What you will do
Please print only the top portion of the entries below, ending with the line that contains "Viewport: 947px width, 646px height.", exactly as written.

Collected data
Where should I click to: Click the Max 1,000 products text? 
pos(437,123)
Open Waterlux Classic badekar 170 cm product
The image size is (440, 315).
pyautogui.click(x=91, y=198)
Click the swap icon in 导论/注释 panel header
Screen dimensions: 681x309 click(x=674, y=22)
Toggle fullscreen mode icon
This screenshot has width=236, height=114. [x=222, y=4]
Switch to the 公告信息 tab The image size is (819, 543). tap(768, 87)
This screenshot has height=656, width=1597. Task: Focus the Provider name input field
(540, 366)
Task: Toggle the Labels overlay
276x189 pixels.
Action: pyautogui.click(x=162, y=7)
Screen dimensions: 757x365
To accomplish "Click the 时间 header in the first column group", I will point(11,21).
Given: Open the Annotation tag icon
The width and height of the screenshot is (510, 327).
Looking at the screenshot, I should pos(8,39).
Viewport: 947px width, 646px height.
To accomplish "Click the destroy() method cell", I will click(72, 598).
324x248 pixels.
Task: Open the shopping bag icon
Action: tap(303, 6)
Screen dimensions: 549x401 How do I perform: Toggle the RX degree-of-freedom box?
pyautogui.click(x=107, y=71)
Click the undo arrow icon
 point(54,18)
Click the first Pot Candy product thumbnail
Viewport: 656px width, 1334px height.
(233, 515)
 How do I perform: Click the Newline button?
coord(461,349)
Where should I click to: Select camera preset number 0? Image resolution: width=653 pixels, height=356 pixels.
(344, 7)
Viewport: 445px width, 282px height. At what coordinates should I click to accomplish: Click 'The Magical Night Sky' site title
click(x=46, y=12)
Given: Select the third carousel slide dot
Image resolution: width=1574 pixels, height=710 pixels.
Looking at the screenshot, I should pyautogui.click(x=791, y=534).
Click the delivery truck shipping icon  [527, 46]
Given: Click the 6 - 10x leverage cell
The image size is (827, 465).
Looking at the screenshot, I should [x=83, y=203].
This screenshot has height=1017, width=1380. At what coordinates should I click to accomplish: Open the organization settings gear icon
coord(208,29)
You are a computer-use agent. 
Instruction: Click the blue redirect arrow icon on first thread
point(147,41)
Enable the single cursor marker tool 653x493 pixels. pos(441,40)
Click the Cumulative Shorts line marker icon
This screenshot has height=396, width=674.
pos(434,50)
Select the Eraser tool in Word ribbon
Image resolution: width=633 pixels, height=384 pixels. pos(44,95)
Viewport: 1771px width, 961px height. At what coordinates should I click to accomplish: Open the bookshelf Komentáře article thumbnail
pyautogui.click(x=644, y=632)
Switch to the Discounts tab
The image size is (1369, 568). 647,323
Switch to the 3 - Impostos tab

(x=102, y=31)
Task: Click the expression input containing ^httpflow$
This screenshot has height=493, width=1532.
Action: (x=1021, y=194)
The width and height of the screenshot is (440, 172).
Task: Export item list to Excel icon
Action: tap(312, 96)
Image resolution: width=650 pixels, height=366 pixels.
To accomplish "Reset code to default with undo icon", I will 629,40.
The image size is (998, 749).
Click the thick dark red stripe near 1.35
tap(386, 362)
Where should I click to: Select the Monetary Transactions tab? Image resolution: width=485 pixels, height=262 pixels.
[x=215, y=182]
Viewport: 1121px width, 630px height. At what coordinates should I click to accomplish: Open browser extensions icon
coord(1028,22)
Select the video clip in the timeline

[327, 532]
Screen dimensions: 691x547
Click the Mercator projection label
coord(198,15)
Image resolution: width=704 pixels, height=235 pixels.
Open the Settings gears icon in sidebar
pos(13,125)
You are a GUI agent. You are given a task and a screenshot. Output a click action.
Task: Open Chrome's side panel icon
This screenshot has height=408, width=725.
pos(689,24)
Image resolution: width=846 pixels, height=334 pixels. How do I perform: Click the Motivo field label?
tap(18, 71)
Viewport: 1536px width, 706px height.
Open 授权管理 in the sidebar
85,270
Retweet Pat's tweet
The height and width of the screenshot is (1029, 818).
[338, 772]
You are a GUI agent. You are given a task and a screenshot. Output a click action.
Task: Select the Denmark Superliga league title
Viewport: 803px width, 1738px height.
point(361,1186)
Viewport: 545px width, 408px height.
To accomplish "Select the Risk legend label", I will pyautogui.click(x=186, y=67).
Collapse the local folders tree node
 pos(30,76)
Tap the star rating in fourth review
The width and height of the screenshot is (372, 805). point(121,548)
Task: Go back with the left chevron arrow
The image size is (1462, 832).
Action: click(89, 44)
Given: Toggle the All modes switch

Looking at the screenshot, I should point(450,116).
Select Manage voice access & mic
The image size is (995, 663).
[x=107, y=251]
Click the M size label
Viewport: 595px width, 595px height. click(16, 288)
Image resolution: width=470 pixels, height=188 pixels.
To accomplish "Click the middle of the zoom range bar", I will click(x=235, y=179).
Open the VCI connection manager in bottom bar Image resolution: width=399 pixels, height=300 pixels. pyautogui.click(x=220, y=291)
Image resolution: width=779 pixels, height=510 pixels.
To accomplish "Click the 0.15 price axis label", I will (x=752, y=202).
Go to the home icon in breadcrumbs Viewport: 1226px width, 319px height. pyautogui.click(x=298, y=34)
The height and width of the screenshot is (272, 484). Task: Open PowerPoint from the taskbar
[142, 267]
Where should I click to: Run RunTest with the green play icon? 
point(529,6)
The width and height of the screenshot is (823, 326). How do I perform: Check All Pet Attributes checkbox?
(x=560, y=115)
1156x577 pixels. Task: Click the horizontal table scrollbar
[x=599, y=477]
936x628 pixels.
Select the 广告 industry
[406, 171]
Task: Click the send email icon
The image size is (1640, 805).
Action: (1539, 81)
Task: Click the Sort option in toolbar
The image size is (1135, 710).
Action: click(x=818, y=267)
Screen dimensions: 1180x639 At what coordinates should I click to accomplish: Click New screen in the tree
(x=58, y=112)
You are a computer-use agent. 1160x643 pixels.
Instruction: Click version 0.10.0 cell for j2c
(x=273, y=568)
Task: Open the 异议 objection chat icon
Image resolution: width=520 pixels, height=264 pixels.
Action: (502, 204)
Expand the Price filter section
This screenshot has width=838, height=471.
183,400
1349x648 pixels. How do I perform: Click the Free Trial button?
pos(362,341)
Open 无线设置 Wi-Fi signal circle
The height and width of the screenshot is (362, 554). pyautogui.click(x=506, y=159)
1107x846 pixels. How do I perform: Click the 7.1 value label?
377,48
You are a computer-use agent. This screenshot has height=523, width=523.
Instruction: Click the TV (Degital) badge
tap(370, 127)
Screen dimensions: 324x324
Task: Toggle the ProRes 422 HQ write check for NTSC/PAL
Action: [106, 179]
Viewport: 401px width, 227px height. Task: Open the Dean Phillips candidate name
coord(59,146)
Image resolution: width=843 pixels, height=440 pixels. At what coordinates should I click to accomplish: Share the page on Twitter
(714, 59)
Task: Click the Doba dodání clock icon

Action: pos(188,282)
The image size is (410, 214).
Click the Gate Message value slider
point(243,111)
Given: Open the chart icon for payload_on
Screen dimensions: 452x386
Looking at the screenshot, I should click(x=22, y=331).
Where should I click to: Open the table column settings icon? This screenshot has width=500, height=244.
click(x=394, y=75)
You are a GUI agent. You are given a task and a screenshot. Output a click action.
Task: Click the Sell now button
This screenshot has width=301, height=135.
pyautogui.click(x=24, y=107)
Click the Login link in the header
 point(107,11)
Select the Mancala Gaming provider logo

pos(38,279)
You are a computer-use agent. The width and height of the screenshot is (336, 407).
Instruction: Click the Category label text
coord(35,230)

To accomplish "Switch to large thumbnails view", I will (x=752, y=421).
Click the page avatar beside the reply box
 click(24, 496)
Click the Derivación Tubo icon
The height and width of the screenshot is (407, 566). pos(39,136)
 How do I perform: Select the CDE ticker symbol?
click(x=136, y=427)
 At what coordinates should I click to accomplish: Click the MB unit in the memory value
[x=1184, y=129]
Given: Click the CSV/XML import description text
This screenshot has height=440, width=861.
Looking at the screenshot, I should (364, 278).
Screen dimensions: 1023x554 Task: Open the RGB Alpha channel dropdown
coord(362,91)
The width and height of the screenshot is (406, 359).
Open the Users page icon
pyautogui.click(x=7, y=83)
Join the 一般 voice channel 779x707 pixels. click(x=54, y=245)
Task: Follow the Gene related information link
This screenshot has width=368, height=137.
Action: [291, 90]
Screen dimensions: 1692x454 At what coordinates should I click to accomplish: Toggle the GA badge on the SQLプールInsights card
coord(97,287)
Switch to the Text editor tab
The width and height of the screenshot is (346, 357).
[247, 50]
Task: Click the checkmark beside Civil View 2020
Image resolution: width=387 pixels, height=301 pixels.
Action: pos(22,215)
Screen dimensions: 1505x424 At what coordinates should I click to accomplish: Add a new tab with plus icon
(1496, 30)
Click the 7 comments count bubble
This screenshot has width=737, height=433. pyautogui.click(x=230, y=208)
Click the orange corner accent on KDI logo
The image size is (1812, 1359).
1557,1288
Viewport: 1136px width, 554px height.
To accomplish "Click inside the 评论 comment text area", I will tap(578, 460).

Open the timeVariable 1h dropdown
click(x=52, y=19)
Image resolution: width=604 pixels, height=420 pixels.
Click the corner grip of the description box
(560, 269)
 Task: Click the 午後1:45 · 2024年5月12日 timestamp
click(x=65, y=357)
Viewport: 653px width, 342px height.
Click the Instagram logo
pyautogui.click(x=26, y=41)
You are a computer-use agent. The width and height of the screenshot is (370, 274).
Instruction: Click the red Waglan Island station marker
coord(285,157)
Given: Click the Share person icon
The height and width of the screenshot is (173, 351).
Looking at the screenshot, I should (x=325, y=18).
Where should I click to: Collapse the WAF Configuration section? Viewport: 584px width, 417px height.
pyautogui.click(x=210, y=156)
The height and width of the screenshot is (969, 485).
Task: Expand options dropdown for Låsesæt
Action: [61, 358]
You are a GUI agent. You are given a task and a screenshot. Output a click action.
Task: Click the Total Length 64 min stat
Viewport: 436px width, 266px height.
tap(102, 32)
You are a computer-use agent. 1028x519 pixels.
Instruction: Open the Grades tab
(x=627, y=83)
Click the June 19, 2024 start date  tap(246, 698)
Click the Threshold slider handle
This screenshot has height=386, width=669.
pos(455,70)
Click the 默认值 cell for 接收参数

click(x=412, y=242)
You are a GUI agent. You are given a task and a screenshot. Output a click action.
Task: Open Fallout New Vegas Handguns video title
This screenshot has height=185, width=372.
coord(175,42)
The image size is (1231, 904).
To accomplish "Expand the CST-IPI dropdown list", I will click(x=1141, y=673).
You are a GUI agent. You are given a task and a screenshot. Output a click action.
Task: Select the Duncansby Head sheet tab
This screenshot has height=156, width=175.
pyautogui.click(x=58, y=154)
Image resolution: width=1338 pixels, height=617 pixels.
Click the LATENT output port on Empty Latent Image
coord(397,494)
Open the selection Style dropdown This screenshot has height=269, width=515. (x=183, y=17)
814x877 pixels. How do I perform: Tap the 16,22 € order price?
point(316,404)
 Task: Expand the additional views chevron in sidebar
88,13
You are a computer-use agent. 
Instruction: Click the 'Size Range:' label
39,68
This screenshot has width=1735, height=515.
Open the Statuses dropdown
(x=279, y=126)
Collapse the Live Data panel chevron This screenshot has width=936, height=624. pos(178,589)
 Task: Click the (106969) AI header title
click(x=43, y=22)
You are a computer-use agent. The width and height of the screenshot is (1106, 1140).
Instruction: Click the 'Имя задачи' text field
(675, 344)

Response area
Where should I click to: Click the Max 1,000 products text? 
pos(437,123)
Open Waterlux Classic badekar 170 cm product
The image size is (440, 315).
pyautogui.click(x=91, y=198)
Click the swap icon in 导论/注释 panel header
Screen dimensions: 681x309 click(x=674, y=22)
Toggle fullscreen mode icon
This screenshot has width=236, height=114. [x=222, y=4]
Switch to the 公告信息 tab The image size is (819, 543). tap(768, 87)
This screenshot has height=656, width=1597. Task: Focus the Provider name input field
(540, 366)
Task: Toggle the Labels overlay
276x189 pixels.
Action: pyautogui.click(x=162, y=7)
Screen dimensions: 757x365
To accomplish "Click the 时间 header in the first column group", I will point(11,21).
Given: Open the Annotation tag icon
The width and height of the screenshot is (510, 327).
Looking at the screenshot, I should pos(8,39).
Viewport: 947px width, 646px height.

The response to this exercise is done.